-------- Trecho para leitura
São Paulo, terça-feira, 10 de maio de 2005

Texto Anterior | Próximo Texto | Índice

BERNARDO CARVALHO

Ponto cego

Você nunca sabe se um filme de Manoel de Oliveira é irônico ou ingênuo, reacionário ou libertário, inteligente ou burro, simplista ou muito mais complexo do que você pode imaginar. Você nunca sabe se é de propósito ou por acaso. Se é crítica ou apologia. Quando é sério e quando é escárnio. E é essa ambigüidade que permite a adesão de espectadores em tudo o mais divergentes.
Há alguns anos, deixei um amigo português pasmo ao me referir à ironia de Manoel de Oliveira. Falávamos de "Non, ou a Vã Glória de Mandar" (1990). O filme trata da história de Portugal desde as batalhas travadas pelas tribos lusitanas contra os romanos até a guerra colonial, na África. Para o espectador acostumado às superproduções históricas de Hollywood, não há como não estranhar o aspecto mambembe das cenas de batalha ou as ações canhestras dos governantes, vistas depois como atos heróicos e míticos na constituição da pátria -o que eu, como grande admirador do cineasta português, só podia interpretar como a mais ácida ironia.
A representação da glória nacional era pobrezinha. E isso só podia ser intencional. O que o filme contava era uma história de fracassos. O amigo português me garantiu que era justo o contrário: ou eu era cego ou estava vendo demais. Sob a reflexão a propósito da vaidade nacional e da ilusão da guerra, o que haveria no fundo era um misto de complexo de inferioridade e sonho de grandeza: a exaltação da nação como um mito trágico.
Não era possível. Me lembro de ter ficado maravilhado quando assisti à adaptação de sete horas que Manoel de Oliveira fez da peça de Claudel "Le Soulier de Satin" ("O Sapato de Cetim", 1985). A representação tinha um tom "gauche", incongruente, que deixava tudo um pouco gozado. A superprodução, financiada com dinheiro francês, muitas vezes parecia negligente, capenga, apesar da exuberância, o que produzia uma sensação de distanciamento por meio de um humor muito peculiar, um sarcasmo imprevisto. Era como se Oliveira tivesse aportuguesado a "qualidade francesa".
----------------
§ **O que se pede**
1 > Segundo o texto sobre Manoel de Oliveira, qual é a duração da adaptação de "Le Soulier de Satin"?
2 > Indique se cada afirmação concorda com o texto sobre Manoel de Oliveira, respondendo sim ou não e citando as palavras do texto que decidem a questão.
(a) O filme "Non, ou a Vã Glória de Mandar" é de 1990.
(b) A adaptação de "Le Soulier de Satin" foi financiada com dinheiro português.
(c) O amigo português concordou que o filme era irônico.
-------- Entradas
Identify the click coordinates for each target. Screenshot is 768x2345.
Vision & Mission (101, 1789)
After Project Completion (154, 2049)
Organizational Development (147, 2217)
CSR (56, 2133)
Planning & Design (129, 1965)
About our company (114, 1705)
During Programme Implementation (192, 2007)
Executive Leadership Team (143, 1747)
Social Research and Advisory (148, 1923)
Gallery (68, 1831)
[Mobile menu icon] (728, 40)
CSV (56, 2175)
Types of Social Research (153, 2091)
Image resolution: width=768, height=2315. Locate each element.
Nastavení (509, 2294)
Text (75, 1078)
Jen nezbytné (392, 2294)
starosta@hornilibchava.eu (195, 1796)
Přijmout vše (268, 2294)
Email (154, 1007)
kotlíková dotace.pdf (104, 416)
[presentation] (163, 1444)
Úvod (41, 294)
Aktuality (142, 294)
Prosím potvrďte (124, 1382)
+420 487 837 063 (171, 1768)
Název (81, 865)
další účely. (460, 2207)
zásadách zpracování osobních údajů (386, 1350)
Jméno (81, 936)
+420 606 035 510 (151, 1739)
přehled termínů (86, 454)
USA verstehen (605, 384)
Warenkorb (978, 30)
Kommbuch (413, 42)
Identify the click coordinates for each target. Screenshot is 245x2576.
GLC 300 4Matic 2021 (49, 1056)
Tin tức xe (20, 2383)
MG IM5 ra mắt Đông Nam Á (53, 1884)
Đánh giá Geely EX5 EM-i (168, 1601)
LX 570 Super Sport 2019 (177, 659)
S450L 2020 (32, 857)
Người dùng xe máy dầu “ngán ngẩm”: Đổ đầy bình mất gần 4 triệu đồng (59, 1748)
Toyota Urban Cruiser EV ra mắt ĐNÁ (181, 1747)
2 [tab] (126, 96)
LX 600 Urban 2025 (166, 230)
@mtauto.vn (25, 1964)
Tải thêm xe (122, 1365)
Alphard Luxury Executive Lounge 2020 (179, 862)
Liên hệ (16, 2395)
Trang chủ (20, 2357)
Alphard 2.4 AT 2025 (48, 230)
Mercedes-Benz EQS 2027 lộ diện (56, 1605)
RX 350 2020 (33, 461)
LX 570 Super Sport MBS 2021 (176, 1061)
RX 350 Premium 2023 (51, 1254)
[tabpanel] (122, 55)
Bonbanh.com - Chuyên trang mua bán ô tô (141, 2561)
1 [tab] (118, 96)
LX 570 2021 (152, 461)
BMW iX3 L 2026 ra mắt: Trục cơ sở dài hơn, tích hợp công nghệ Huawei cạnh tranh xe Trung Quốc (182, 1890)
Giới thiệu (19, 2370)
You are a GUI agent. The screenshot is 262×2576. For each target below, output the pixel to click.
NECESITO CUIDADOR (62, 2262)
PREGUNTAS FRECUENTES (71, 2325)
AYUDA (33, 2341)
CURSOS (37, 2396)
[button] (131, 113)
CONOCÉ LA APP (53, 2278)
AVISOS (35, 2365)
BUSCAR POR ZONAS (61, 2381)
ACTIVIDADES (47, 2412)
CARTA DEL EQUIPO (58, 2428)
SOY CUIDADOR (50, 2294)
----------------
§ **Gabarito**
1 > A adaptação tem sete horas.

2 >
(a) Sim: "Falávamos de "Non, ou a Vã Glória de Mandar" (1990)."
(b) Não: "A superprodução, financiada com dinheiro francês".
(c) Não: "O amigo português me garantiu que era justo o contrário".